Une position partagée par certaines élues et féministes qui déplorent justement le fait que cette notion soit « présente tout au long de la procédure », dans une tribune publiée dans nos colonnes. « Au lieu de se concentrer sur la stratégie de l’agresseur, la justice se focalise sur un éventuel consentement de la victime » poursuit la tribune, parmi lesquelles figurent des signataires telles que Laurence Cohen, sénatrice honoraire (PCF), ou bien Françoise Bellot, membre du Collectif Féministe Contre le Viol. « Ce qui pose problème devant le peu de condamnations pour viol, ce n’est pas la définition du viol, qui est satisfaisante, mais les partis pris colportés par la justice qui entérinent et confortent les inégalités femmes hommes, les hiérarchies, les dévalorisations, bref le patriarcat », ajoutent les autrices.
Des remarques émises par le Conseil d’État
Le Conseil d’État dans un avis rendu début mars, a de son côté indiqué que l’enquête judiciaire ne serait « évidemment pas dirigée vers le plaignant » mais « vers l’auteur ». La haute juridiction administrative a émis une série de remarques rédactionnelles, suggérant une formulation – « le consentement doit être libre et éclairé, spécifique, préalable et révocable » – assortie de précisions sur l’interprétation du silence et de l’absence de résistance.
Les deux auteures de la proposition ont déposé des amendements pour « intégrer les modifications rédactionnelles du Conseil d’État » qui a « rassuré énormément d’inquiétudes », a affirmé à l’Agence France Presse Marie-Charlotte Garin. La députée espère bénéficier d’un soutien franc de la gauche et du camp gouvernemental en dehors de « quelques électrons libres », a-t-elle déclaré.
La nécessité d’une loi intégrale contre les violences sexuelles
Face au fléau des violences sexistes et sexuelles, une coalition composée de 63 organisations (associations, fondations, fédérations, syndicats, ONG) lançait, en novembre 2024, a présenté, conjointement avec le mouvement Grève féministe, une loi intégrale contre les violences sexuelles, « en réponse au problème majeur de l’impunité des auteurs de violences sexuelles ».

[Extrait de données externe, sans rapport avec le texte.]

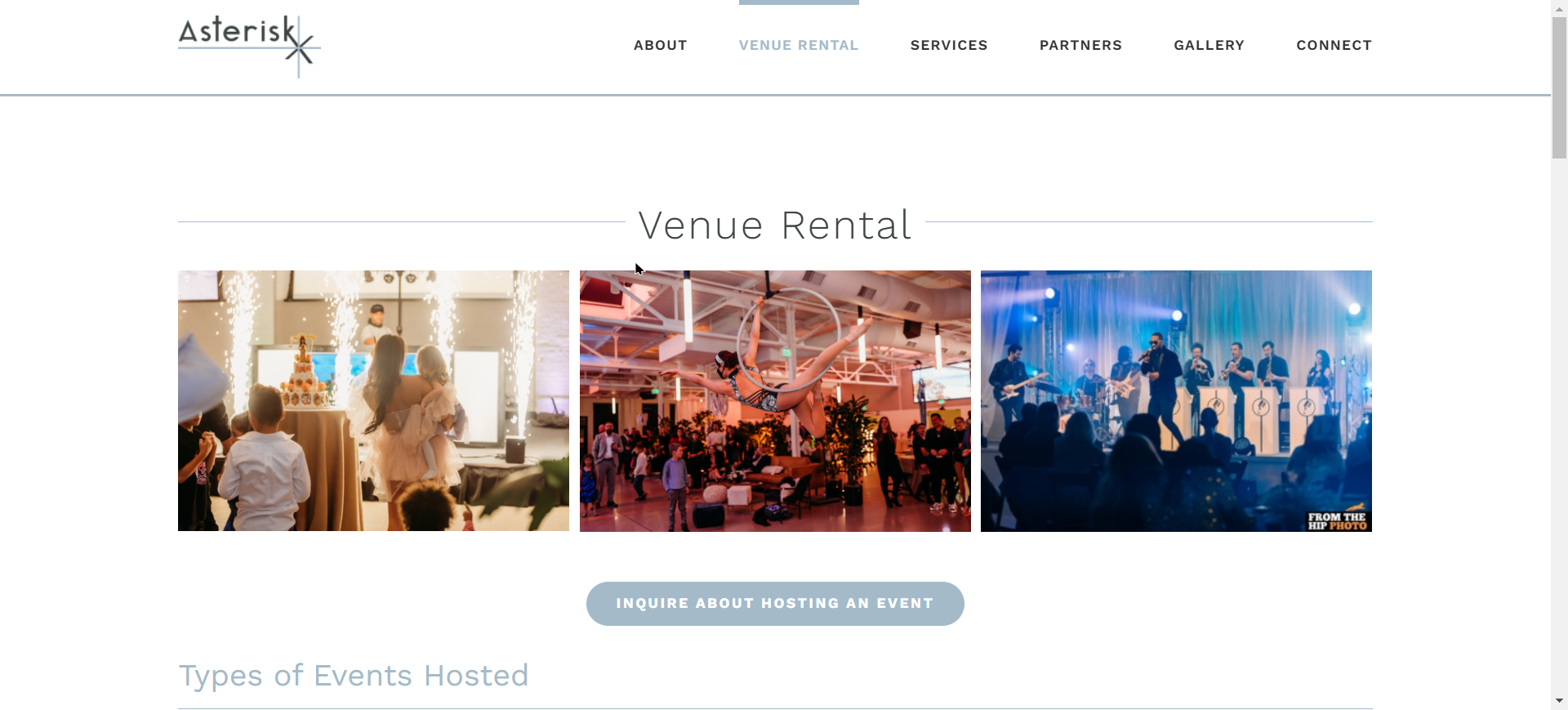Click the Asterisk logo

[x=249, y=46]
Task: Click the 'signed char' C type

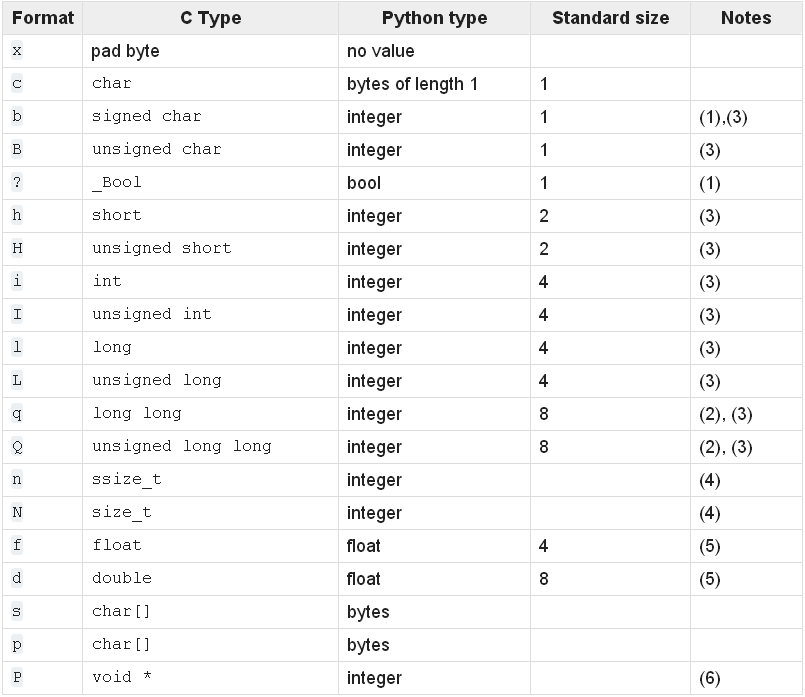Action: coord(147,116)
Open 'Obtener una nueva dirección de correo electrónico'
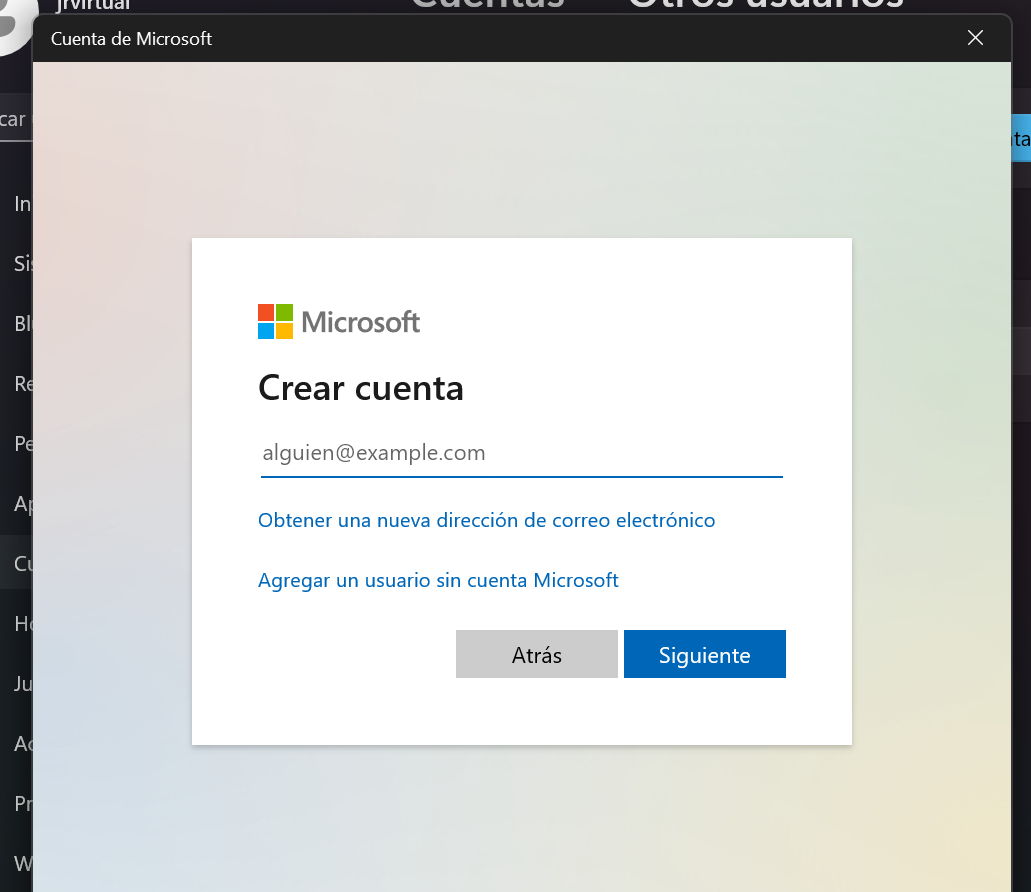The image size is (1031, 892). pyautogui.click(x=486, y=520)
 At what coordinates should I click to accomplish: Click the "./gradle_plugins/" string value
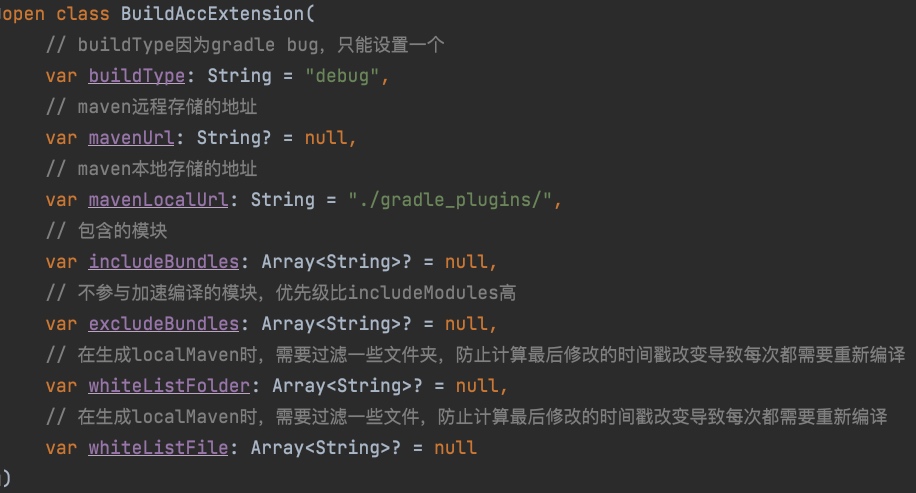pyautogui.click(x=450, y=200)
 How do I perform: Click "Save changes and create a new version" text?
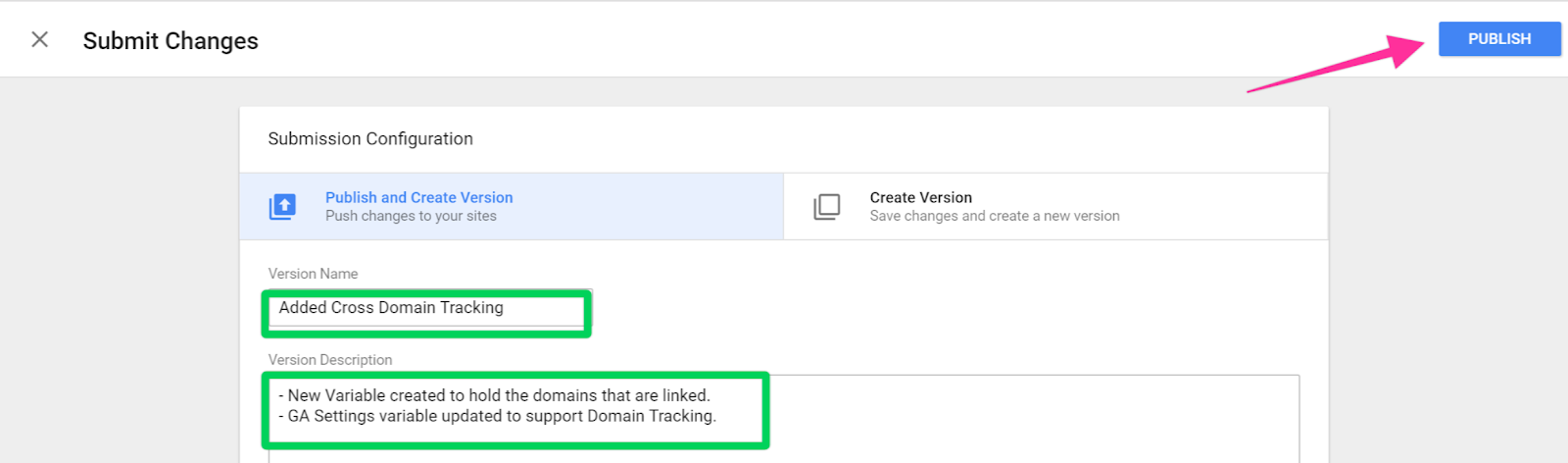994,217
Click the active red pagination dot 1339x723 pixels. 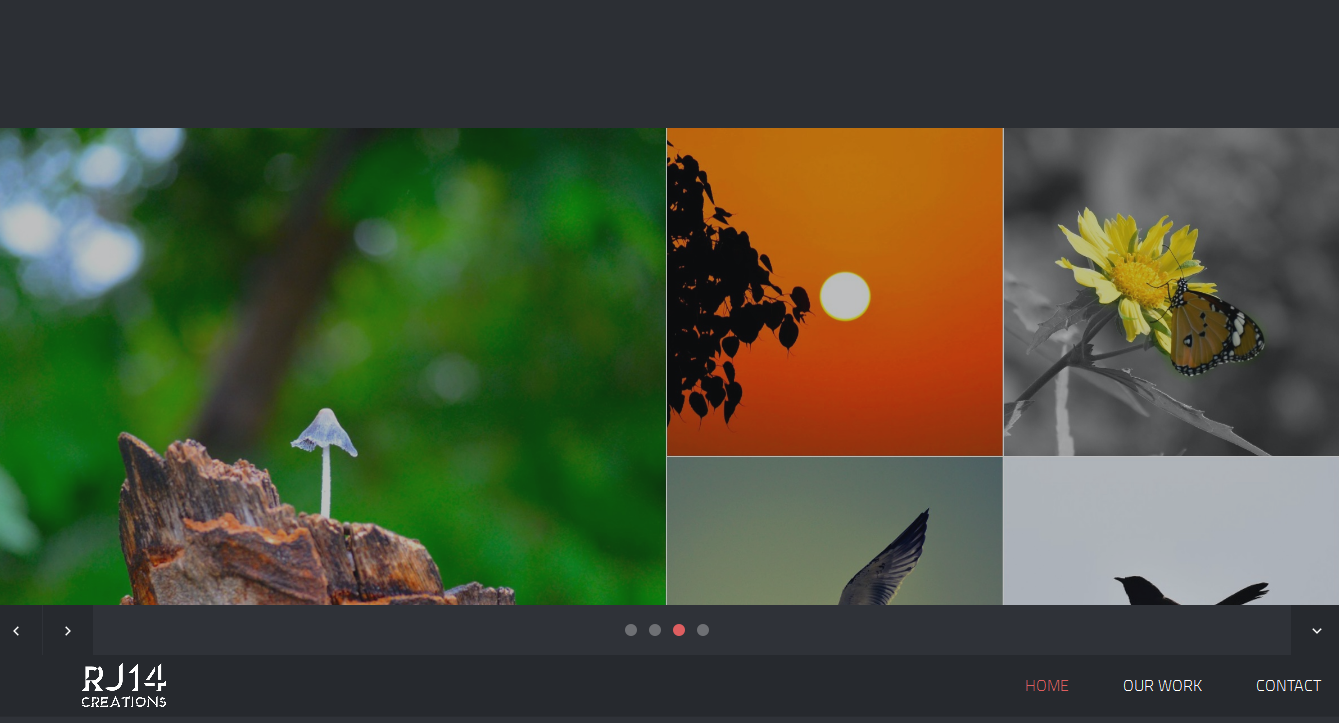[x=679, y=630]
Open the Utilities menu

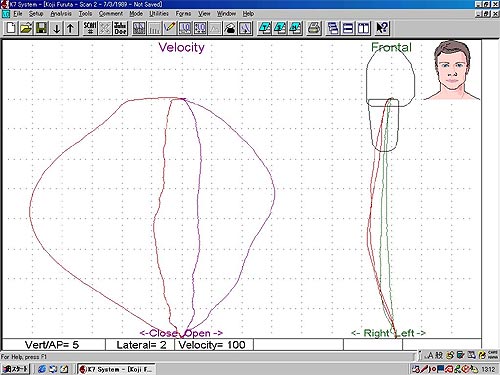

140 mesures d’ordre législatif, budgétaire et réglementaire ont été présentées pour une « révolution copernicienne du traitement des violences sexuelles en France et l’instauration d’une véritable culture de la protection des victimes de violences sexuelles ». Mais dans cette proposition forte, figure un prérequis qui nécessite une volonté politique : porter à 2,6 milliards d’euros le budget de l’État dédié aux violences sexistes et sexuelles.